Give an exact copy of the lines of the records below, starting at the line containing "Open Domácí skupina homegroup" and running to the end.

╭─ Dataset excerpts

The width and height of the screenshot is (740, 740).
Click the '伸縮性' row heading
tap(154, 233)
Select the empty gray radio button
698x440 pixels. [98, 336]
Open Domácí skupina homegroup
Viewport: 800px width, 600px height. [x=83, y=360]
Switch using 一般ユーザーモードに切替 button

╰─

▶ [Solution to the exercise]
Open Domácí skupina homegroup
Viewport: 800px width, 600px height. [x=83, y=360]
Switch using 一般ユーザーモードに切替 button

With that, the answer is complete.